** Given data follows **

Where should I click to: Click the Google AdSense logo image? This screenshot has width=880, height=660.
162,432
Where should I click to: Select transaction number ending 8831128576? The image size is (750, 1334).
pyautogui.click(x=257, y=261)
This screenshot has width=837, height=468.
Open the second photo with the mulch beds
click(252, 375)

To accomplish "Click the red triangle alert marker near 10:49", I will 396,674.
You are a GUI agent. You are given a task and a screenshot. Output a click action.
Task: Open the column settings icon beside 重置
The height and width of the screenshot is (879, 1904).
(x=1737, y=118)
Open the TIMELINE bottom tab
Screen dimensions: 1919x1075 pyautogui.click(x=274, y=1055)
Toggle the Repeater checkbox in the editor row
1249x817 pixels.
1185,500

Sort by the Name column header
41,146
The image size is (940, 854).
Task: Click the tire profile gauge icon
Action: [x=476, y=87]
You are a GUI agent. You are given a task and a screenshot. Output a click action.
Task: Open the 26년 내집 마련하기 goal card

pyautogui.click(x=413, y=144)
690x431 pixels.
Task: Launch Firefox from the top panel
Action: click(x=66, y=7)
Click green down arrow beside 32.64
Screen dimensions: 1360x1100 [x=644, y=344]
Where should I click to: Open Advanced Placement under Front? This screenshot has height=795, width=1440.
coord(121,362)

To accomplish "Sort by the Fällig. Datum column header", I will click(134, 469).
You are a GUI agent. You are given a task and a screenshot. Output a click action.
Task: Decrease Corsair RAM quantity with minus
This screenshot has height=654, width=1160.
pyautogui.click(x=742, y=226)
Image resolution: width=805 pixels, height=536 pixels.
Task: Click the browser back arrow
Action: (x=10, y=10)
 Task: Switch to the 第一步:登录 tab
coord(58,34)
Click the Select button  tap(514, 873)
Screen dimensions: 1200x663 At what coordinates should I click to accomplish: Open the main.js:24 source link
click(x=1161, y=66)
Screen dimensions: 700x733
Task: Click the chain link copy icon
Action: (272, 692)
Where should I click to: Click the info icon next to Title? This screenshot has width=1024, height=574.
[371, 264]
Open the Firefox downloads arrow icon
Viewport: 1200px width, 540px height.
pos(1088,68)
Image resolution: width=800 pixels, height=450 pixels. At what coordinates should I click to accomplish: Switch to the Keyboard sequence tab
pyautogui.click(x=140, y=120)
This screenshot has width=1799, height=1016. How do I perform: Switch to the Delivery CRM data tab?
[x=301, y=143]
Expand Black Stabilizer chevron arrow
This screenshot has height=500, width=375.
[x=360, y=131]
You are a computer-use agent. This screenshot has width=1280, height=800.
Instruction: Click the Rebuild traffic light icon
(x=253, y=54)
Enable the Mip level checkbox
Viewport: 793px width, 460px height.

** End of Given data **

**Problem to work on**
Output nothing but the lines from the one containing "Instruction: Click the" through the last line of the data, exactly as they stand.

**Answer to the problem**
Instruction: Click the Rebuild traffic light icon
(x=253, y=54)
Enable the Mip level checkbox
Viewport: 793px width, 460px height.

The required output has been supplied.